ZenML

Natural Language to SQL System with Production Safeguards for Contact Center Analytics

NICE 2024
View original source

NICE implemented a system that allows users to query contact center metadata using natural language, which gets translated to SQL queries. The solution achieves 86% accuracy and includes critical production safeguards like tenant isolation, default time frames, data visualization, and context management for follow-up questions. The system also provides detailed explanations of query interpretations and results to users.

Industry

Telecommunications

Technologies

Overview

This case study presents a talk by Peter Lipshitz, a software architect at NICE, describing how the company implemented a text-to-SQL system for querying contact center metadata databases. The presentation focuses heavily on the practical production challenges that emerge when moving beyond simple demos to real-world deployments of LLM-based SQL generation systems.

NICE has a database containing metadata about contact center conversations, and the goal is to allow users to query this database using natural language rather than requiring SQL knowledge. While the speaker acknowledges that text-to-SQL is not a new problem—referencing public benchmarks with 10,000 questions across 200 databases showing around 86% accuracy for various models—the focus of this talk is on the additional considerations required for production systems that go far beyond what a demo might show.

Basic Architecture vs. Production Reality

The speaker describes the basic architecture as seemingly trivial: you provide the schema to an LLM, give it a user question, and it generates SQL that runs against the database to return results. However, he emphasizes this is what he calls a “demo” solution—it works in controlled scenarios but fails to address numerous production concerns.

The core message is that moving from proof-of-concept to production requires addressing multiple layers of complexity that aren’t apparent in benchmark scenarios. The speaker walks through these challenges systematically, drawing from NICE’s actual implementation experience.

Translation Layer and Schema Management

One key component NICE implemented is a translation module between the LLM and the database. This serves multiple purposes:

The translation table maps column names and provides explanations to help the LLM understand what each field represents. This is important because database column names often use abbreviations or internal naming conventions that aren’t self-explanatory. Beyond simple name mapping, this layer also handles semantic nuances in the data.
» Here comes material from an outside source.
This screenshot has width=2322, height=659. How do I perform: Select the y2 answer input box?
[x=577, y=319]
A particularly interesting example the speaker provides involves behavioral scores in their database. Most behavioral metrics in their system are positively oriented (higher is better), but one specific metric works inversely—the higher the score, the worse the behavior. This kind of domain-specific knowledge must be explicitly communicated to the LLM to ensure accurate query generation and interpretation.

Multi-Tenant Security Considerations

Security represents one of the most critical production concerns, and the speaker is emphatic that tenant separation is too important to rely on the LLM itself. Their database is organized with a tenant_id column, and allowing the LLM to potentially access data from other tenants represents an unacceptable risk.
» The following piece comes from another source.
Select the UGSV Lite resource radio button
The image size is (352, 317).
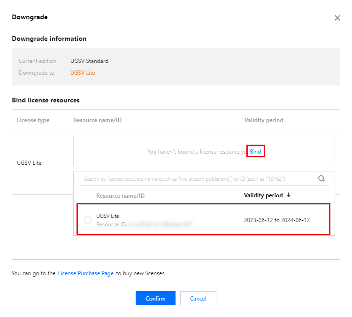tap(88, 220)
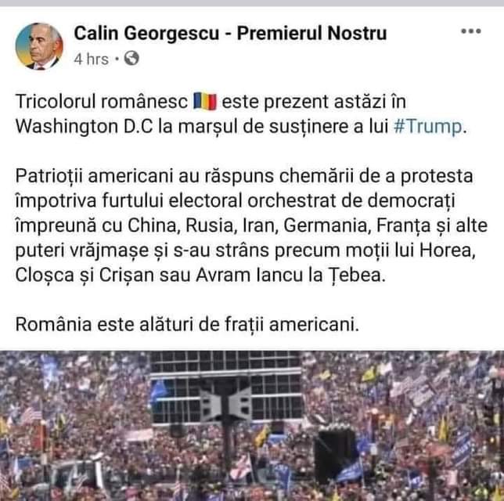
Task: Open the three-dot post options menu
Action: pyautogui.click(x=471, y=31)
NICE’s solution is elegant in its simplicity: the LLM is completely unaware of the tenant concept. Tenant filtering is applied as a post-processing step after receiving the SQL from the LLM. This approach provides a hard security boundary that doesn’t depend on prompt engineering or model behavior. The speaker explicitly notes that regardless of what safeguards you implement at the prompt level, there will likely be edge cases or exploits, so the architectural decision to handle tenant filtering outside the LLM is crucial.
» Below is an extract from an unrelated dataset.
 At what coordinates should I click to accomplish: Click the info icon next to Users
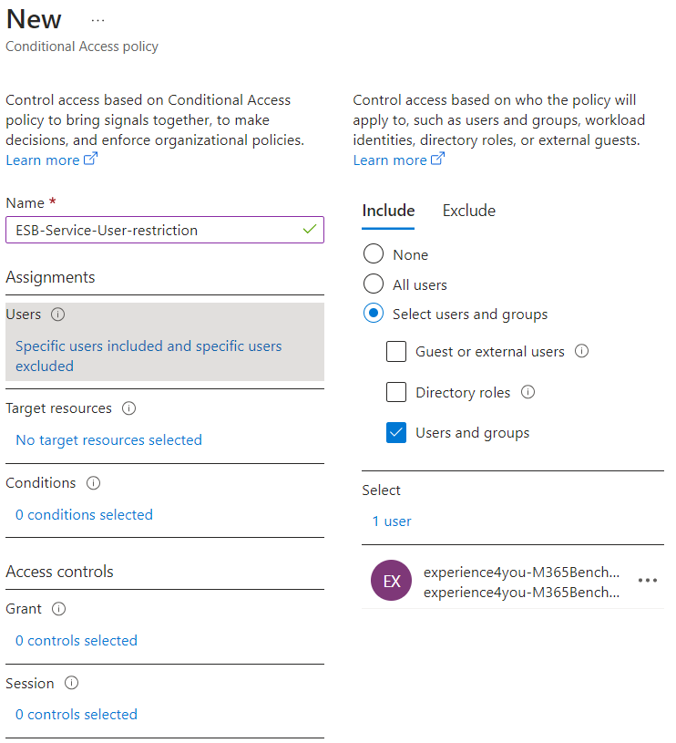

The speaker also mentions role-based access control (RBAC) as an additional concern, though he notes this is out of scope for the 10-minute talk, suggesting it’s an active area of work or consideration.

Handling Incomplete or Ambiguous Queries

A significant challenge in production text-to-SQL systems is that users who are newly empowered to query databases through natural language often don’t know how to ask precise questions. The speaker gives the example: “my best agents by number of calls handled” - which sounds reasonable but lacks crucial details like how many agents to return and what time period to consider.

NICE addressed this by implementing intelligent defaults rather than always forcing clarification from users. They configured:

The implementation approach differs based on what’s being defaulted. For the number of records, it’s relatively straightforward to add a LIMIT clause to the generated SQL post-hoc. However, for time frame defaults, the problem is more complex—especially when queries involve multiple tables and joins. For time filtering, NICE actually goes back to the LLM: they instruct it to include time filtering, check the generated SQL for time constraints, and if none are found, they prompt the LLM again to add appropriate date filters.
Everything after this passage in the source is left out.